O colo e a maldita culpa
Muitas vezes na consulta ouço pais que com vergonha admitem que andam com os seus bebés ao colo, ou que os deixam vir dormir para a cama deles a meio da noite, porque de facto um pouco por todo o lado, inclusive de profissionais de saúde, ouvimos coisas como “os bebés têm de aprender a acalmarem-se sozinhos” ou “não de deve dar colo a mais, porque depois eles habituam-se” , “devem ir dormir para o quarto deles o mais cedo possível”ou um milhão de outras coisas do género, que basicamente transmitem a mensagem de que responder aos bebés de forma imediata e consistente é mau ou lhes vai fazer mal.
É muito importante desmistificar essa ideia é mostrar o quão cientificamente é tão errada. Os bebés não conseguem acalmar-se sozinhos! Quando nascem, o nervo vago central, que é responsável por ajudá-los a acalmarem-se, não se encontra ainda mielinizado (e por isso não está totalmente funcional até o fim da adolescência). Os bebés aprendem a regular-se através da co-regulação numa um relação segura com o seu cuidador principal (normalmente os pais). O toque, ou seja o colo, é a ferramenta mais poderosa que um pai ou mãe usa para ajudar a acalmar um bebé ou criança pequena.

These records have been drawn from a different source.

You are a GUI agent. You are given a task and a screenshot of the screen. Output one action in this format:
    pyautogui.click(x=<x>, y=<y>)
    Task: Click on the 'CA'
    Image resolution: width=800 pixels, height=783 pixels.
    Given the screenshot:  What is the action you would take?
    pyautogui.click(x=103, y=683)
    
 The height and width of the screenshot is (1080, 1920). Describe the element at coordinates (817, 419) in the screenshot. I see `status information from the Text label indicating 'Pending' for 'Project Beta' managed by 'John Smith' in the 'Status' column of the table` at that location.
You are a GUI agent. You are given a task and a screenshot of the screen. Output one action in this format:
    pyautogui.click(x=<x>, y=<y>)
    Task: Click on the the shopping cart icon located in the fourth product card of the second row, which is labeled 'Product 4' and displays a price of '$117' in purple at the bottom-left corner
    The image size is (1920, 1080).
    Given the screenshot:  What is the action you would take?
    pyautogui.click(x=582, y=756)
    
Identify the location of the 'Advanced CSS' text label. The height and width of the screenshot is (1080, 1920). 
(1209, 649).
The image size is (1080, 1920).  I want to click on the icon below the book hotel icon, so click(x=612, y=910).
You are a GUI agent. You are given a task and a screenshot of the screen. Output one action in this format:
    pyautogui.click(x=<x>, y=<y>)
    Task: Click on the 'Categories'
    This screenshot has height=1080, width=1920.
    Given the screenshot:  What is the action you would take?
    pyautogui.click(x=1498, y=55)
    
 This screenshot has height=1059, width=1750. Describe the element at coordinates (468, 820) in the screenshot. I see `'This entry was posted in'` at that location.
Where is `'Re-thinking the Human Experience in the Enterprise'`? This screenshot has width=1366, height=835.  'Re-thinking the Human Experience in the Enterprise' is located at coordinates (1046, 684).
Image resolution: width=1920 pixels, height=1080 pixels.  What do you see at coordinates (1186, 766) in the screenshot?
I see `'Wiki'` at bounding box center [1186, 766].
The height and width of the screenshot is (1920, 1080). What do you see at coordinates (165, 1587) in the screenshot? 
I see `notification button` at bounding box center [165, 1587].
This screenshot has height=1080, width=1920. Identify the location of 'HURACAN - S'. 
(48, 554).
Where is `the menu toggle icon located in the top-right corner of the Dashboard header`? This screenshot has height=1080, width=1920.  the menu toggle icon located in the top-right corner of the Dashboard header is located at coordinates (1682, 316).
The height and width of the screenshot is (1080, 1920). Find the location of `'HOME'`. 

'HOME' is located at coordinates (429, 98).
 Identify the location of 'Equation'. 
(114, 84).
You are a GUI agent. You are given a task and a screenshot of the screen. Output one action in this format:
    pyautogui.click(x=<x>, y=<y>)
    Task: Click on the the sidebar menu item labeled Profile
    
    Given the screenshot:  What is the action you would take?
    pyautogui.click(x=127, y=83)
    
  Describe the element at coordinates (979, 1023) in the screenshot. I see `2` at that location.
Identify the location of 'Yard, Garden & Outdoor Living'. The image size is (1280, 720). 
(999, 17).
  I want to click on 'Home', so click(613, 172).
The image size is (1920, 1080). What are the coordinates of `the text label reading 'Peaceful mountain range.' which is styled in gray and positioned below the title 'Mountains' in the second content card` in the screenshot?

Muitas vezes vejo “consultores do sono” a anunciar os seus serviços apesar de não terem formação científica em áreas de Psicologia Clínica, de trauma, de apego e desenvolvimento infantil. A sua profissão não é regulamentada de forma alguma, e ainda assim é-lhes confiada imensa responsabilidade clínica! Os pais muitas vezes estão desesperados, em privação de sono, desesperados e esperam cuidados de saúde e não de conselhos prejudiciais à saúde do bebé.
Os pais merecem descanso, merecem apoio e também merecem informações precisas e clínicas de pessoas que têm formação por exemplo acerca do desenvolvimento do sistema nervoso, dos impactos das vivências traumáticas de infância e de desenvolvimento psicológico infantil.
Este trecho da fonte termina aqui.